Exercise goal
Among the entries, find the lines with the string "Allergene" and report them.

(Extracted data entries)

■ ■ ■ ■ ■ ■ ■

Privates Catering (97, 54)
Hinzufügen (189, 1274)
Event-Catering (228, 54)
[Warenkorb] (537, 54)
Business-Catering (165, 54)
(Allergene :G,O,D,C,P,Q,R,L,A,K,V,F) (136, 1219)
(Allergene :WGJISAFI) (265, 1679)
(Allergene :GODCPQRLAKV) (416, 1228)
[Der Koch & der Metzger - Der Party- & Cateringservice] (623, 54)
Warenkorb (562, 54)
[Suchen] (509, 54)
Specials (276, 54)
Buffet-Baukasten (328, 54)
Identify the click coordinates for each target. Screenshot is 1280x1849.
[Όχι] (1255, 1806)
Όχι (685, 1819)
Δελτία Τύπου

■ ■ ■ ■ ■ ■ ■

Exercise solution
(Allergene :G,O,D,C,P,Q,R,L,A,K,V,F) (136, 1219)
(Allergene :WGJISAFI) (265, 1679)
(Allergene :GODCPQRLAKV) (416, 1228)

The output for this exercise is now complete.